Görev talimatları :: Aşağıdaki satırların tamamını, metinleri de dahil olmak üzere yeniden yazınız ve yalnızca yanıtlardaki koordinat değerlerini 0,35 ile çarpıp buçuklu sonuçlar yukarı olmak üzere tam sayıya yuvarlayınız. Resimleri yanıta eklemeyiniz.

Çıkarılan satırlar ::
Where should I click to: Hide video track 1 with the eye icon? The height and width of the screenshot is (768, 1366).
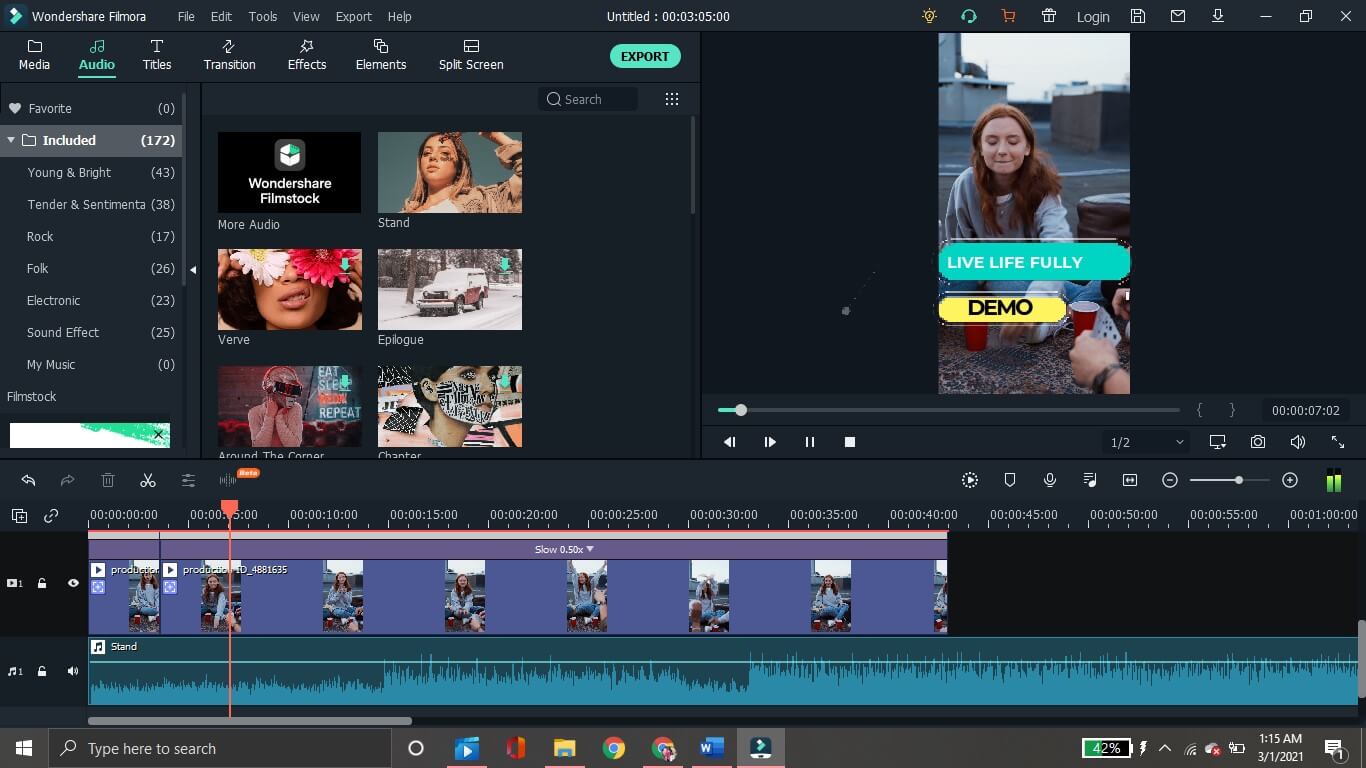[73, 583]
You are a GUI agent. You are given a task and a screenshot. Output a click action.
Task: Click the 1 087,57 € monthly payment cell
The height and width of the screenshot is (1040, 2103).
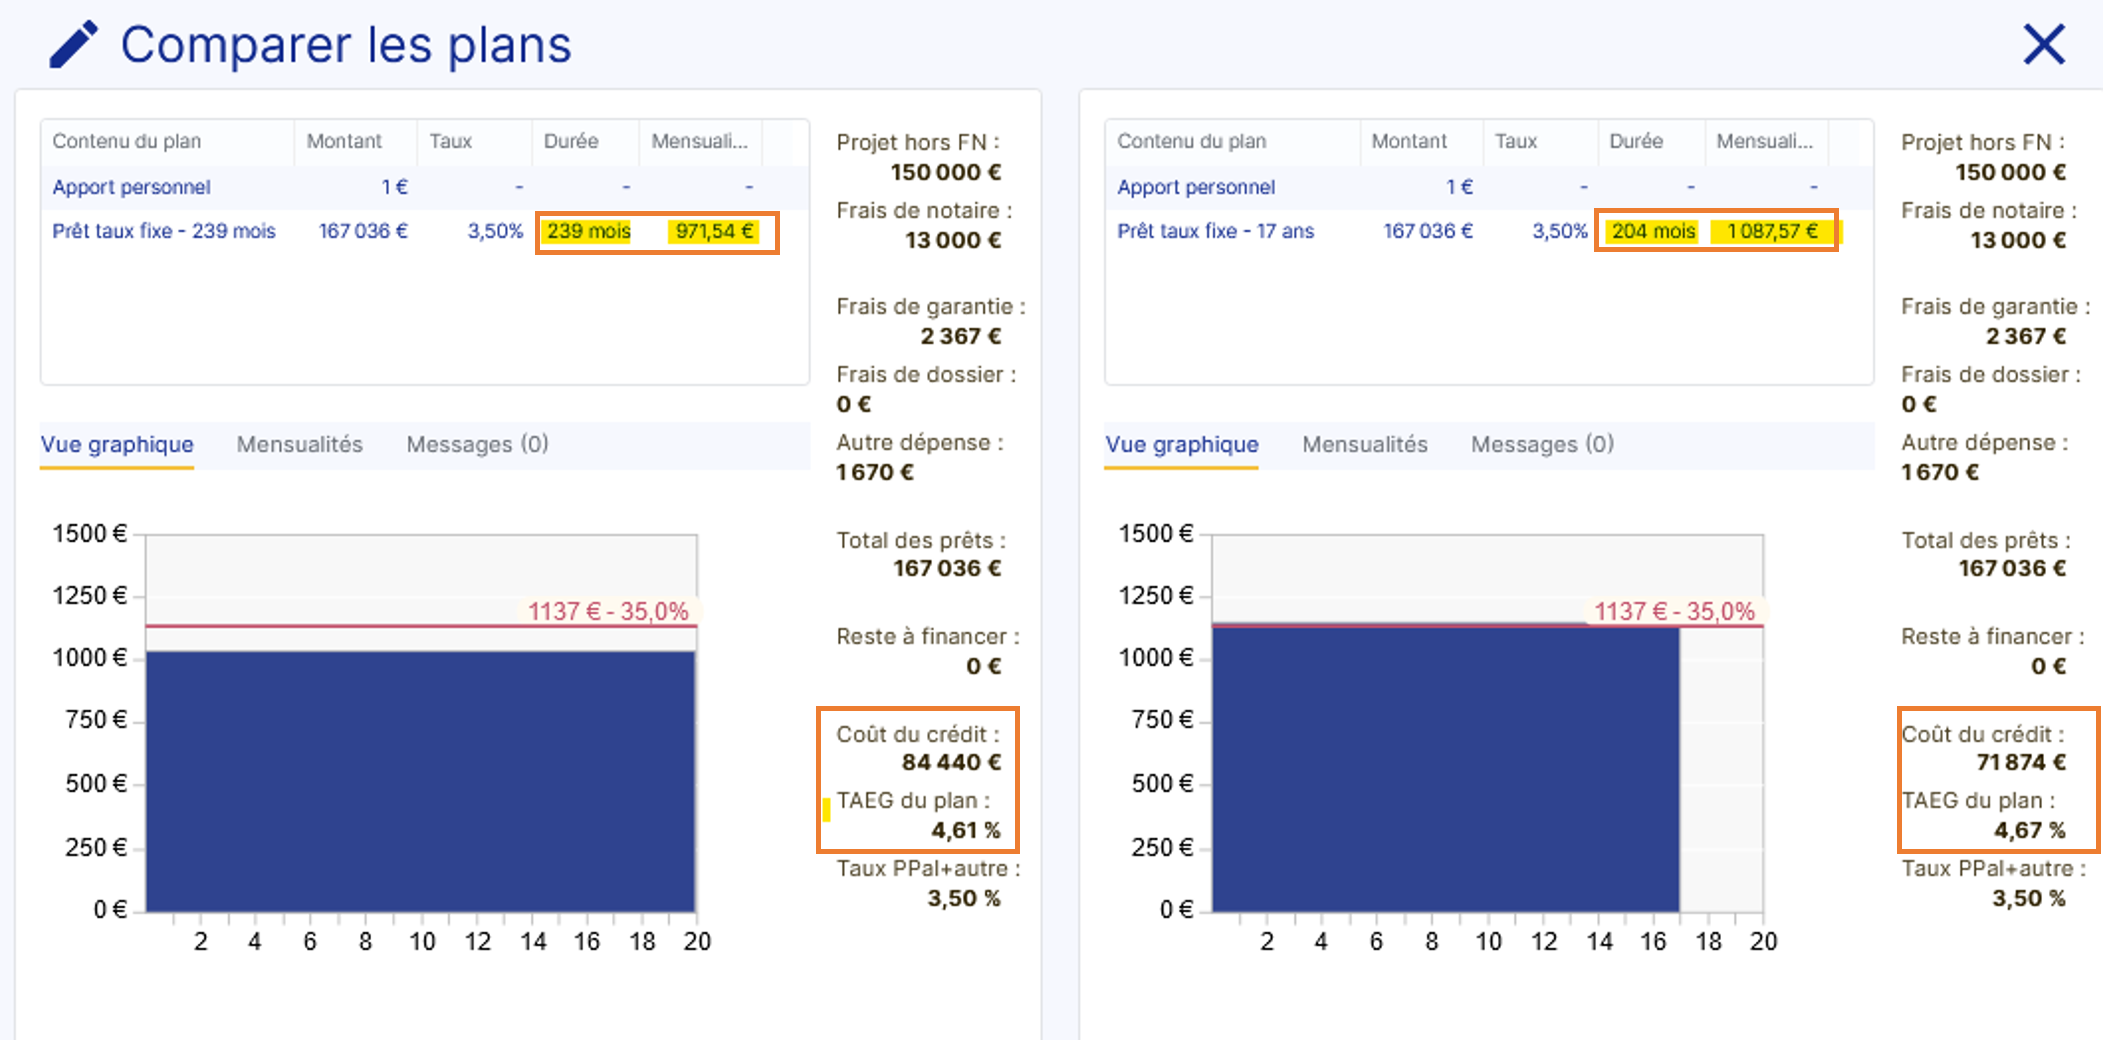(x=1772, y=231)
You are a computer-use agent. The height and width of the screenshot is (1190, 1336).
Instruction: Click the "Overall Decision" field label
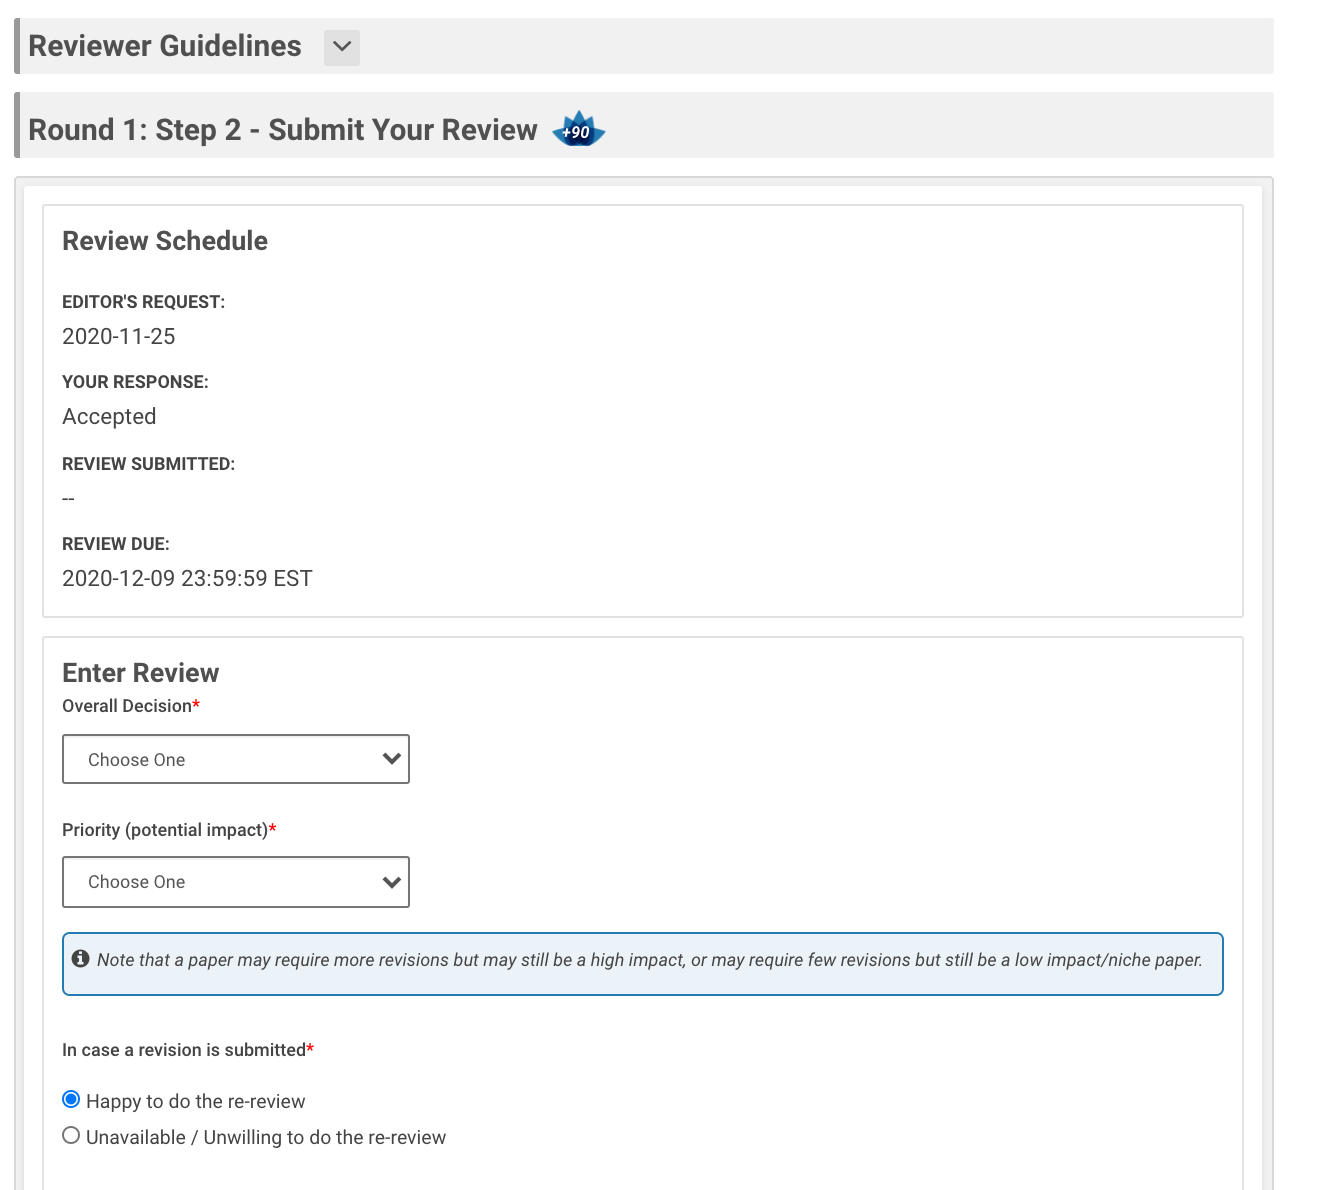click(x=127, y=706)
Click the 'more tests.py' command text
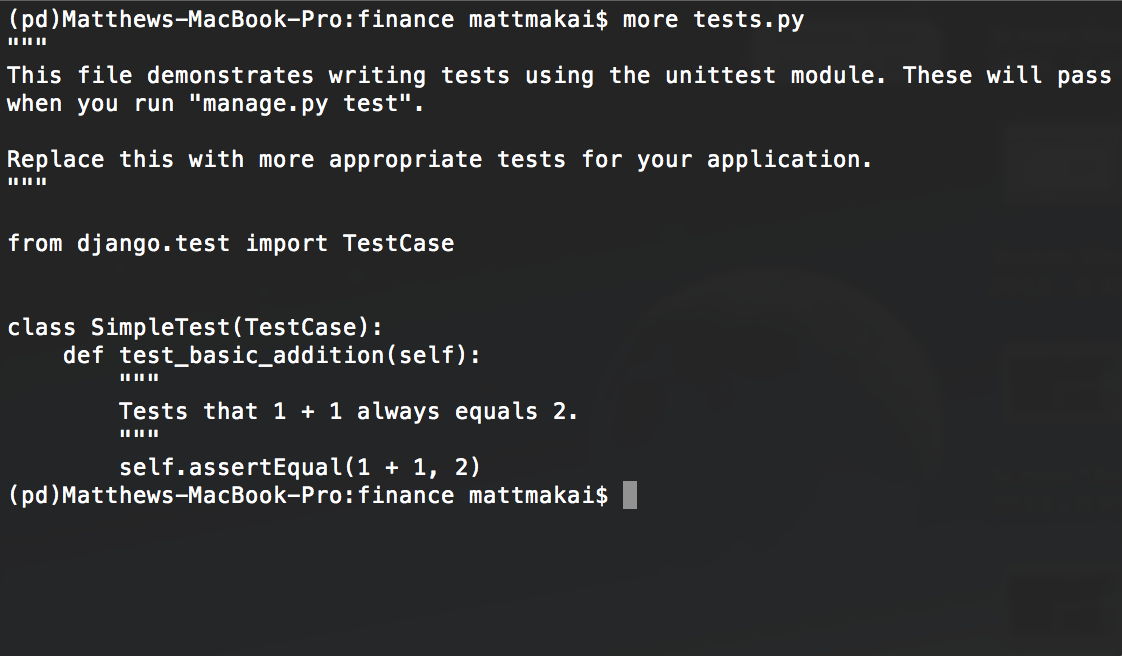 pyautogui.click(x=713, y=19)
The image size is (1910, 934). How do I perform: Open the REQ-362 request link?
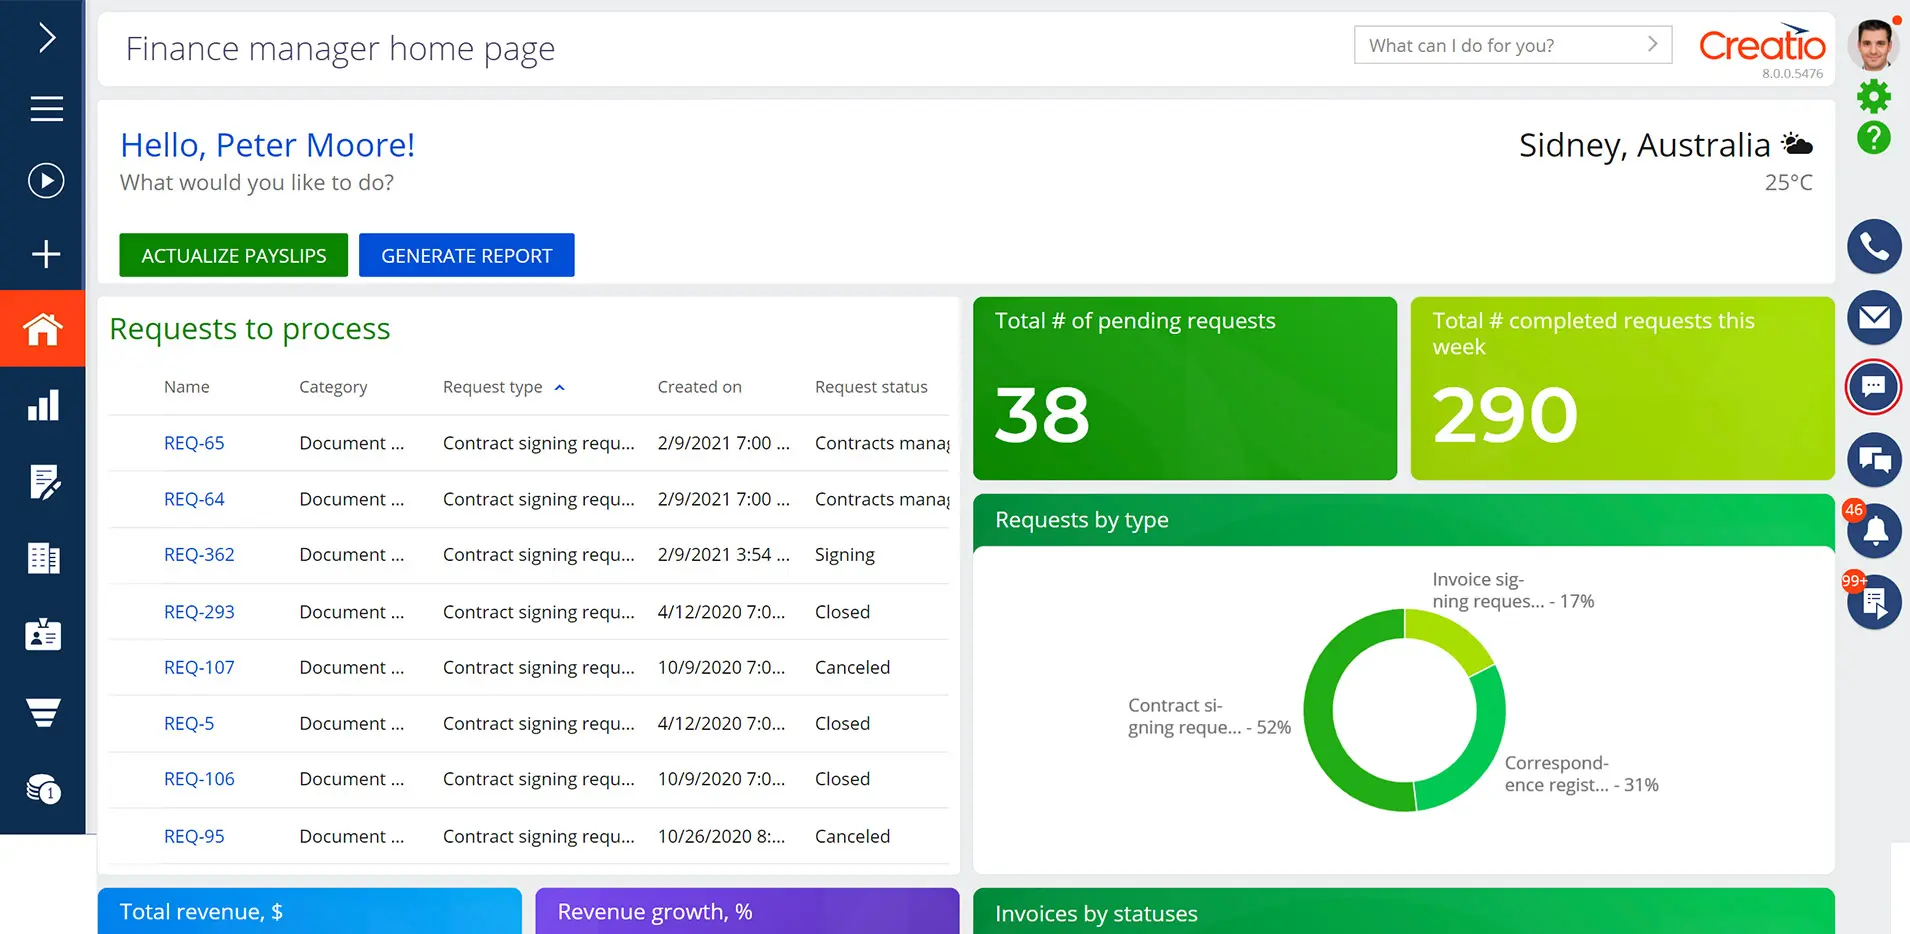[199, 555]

Yazılı yanıt ::
Where should I click to: Hide video track 1 with the eye icon? The height and width of the screenshot is (768, 1366).
[26, 204]
You are a GUI agent. You are given a task and a screenshot. Output a click action.
Task: Click the 1 087,57 € monthly payment cell
The height and width of the screenshot is (1040, 2103).
(x=620, y=81)
You are a computer-use agent. The height and width of the screenshot is (1190, 1336).
Instruction: Click the "Overall Decision" field label
click(x=44, y=247)
Click the 'more tests.py' command text
 pyautogui.click(x=250, y=7)
The image size is (1910, 934). How do I perform: Open the REQ-362 request link?
[70, 194]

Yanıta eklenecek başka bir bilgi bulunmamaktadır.